━━ AVAILABLE DATA ━━

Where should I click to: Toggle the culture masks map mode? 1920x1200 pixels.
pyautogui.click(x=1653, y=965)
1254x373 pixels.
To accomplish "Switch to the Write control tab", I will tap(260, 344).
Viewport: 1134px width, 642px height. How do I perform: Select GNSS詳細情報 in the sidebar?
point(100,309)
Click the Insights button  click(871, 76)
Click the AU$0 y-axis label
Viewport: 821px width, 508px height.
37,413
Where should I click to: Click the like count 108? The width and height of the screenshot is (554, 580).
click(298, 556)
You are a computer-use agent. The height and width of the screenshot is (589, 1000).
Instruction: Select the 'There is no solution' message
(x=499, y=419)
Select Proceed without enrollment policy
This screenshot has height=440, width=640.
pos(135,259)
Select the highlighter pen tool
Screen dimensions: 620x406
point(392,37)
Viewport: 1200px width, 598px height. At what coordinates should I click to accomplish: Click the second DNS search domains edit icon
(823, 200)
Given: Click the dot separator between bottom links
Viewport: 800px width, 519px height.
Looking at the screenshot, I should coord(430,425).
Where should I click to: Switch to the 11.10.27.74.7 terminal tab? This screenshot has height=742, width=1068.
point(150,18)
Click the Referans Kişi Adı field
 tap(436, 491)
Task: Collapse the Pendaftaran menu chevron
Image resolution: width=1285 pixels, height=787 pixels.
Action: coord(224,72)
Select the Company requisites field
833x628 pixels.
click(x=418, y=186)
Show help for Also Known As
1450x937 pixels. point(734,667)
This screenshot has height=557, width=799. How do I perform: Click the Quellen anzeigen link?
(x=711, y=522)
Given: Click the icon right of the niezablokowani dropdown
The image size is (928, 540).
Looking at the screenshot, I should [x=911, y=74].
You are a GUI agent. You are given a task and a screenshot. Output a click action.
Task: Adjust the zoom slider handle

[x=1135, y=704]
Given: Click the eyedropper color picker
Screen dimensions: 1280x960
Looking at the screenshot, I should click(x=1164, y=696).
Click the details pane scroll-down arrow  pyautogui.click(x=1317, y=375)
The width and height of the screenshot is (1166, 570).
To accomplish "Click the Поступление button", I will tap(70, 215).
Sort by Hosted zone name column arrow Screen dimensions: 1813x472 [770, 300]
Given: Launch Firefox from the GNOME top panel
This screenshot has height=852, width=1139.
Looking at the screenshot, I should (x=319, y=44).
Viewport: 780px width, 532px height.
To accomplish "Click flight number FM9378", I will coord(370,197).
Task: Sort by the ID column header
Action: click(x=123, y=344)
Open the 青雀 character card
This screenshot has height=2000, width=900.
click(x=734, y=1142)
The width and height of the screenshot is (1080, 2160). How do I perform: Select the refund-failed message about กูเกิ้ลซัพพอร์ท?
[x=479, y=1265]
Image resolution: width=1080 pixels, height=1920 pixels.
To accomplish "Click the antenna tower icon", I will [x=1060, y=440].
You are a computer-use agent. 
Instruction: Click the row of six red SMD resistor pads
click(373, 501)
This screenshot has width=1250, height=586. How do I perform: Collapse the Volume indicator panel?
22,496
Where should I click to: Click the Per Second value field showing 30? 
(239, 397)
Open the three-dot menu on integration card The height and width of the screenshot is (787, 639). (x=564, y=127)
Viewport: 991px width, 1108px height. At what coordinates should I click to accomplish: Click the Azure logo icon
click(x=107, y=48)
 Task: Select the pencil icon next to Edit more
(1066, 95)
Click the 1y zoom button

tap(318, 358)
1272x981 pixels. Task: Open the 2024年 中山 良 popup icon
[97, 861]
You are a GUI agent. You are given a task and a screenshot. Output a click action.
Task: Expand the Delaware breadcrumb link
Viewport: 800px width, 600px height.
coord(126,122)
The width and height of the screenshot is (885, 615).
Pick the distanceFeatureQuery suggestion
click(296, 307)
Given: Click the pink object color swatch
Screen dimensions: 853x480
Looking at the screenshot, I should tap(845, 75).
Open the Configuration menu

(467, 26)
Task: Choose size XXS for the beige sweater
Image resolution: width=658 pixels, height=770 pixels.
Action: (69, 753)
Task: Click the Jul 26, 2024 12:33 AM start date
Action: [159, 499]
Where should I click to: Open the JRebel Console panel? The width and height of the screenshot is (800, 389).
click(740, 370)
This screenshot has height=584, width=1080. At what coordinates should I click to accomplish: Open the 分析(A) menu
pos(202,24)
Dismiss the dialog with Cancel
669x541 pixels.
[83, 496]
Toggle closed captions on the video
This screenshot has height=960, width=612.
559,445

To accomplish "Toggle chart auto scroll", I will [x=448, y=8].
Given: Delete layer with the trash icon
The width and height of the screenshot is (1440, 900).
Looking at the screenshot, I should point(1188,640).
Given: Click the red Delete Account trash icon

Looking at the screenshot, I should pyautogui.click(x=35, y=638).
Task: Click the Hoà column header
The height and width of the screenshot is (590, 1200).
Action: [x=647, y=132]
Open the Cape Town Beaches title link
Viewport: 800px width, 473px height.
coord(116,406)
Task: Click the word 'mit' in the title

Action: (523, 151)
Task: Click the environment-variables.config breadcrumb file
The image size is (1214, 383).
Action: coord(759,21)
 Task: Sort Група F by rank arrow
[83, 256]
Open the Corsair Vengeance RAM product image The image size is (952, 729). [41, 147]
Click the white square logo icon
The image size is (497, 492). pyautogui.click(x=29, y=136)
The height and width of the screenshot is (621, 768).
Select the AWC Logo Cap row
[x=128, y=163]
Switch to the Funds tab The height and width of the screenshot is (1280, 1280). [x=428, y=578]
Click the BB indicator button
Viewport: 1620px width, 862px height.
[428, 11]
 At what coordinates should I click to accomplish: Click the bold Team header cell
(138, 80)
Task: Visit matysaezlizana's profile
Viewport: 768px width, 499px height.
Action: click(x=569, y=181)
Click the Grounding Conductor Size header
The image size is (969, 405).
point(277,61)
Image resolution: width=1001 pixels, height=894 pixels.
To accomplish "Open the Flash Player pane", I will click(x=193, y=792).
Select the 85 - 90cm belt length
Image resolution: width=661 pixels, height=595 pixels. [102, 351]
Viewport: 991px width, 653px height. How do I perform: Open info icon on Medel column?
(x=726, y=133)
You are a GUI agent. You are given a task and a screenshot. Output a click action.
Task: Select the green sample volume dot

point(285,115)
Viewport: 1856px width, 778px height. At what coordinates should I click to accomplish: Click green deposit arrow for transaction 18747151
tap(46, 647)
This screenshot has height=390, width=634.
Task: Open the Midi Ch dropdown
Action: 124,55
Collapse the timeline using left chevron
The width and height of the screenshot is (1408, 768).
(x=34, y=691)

━━━

> [YOUR ASSIGNMENT] Everything in the material above from the line that has "Sort by Hosted" through the line that has "Given: Click the pink object color swatch" must be duplicated exactly, with no other lines given.

> [EXPECTED OUTPUT]
Sort by Hosted zone name column arrow Screen dimensions: 1813x472 [770, 300]
Given: Launch Firefox from the GNOME top panel
This screenshot has height=852, width=1139.
Looking at the screenshot, I should (x=319, y=44).
Viewport: 780px width, 532px height.
To accomplish "Click flight number FM9378", I will coord(370,197).
Task: Sort by the ID column header
Action: click(x=123, y=344)
Open the 青雀 character card
This screenshot has height=2000, width=900.
click(x=734, y=1142)
The width and height of the screenshot is (1080, 2160). How do I perform: Select the refund-failed message about กูเกิ้ลซัพพอร์ท?
[x=479, y=1265]
Image resolution: width=1080 pixels, height=1920 pixels.
To accomplish "Click the antenna tower icon", I will [x=1060, y=440].
You are a computer-use agent. 
Instruction: Click the row of six red SMD resistor pads
click(373, 501)
This screenshot has width=1250, height=586. How do I perform: Collapse the Volume indicator panel?
22,496
Where should I click to: Click the Per Second value field showing 30? 
(239, 397)
Open the three-dot menu on integration card The height and width of the screenshot is (787, 639). (x=564, y=127)
Viewport: 991px width, 1108px height. At what coordinates should I click to accomplish: Click the Azure logo icon
click(x=107, y=48)
 Task: Select the pencil icon next to Edit more
(1066, 95)
Click the 1y zoom button

tap(318, 358)
1272x981 pixels. Task: Open the 2024年 中山 良 popup icon
[97, 861]
You are a GUI agent. You are given a task and a screenshot. Output a click action.
Task: Expand the Delaware breadcrumb link
Viewport: 800px width, 600px height.
coord(126,122)
The width and height of the screenshot is (885, 615).
Pick the distanceFeatureQuery suggestion
click(296, 307)
Given: Click the pink object color swatch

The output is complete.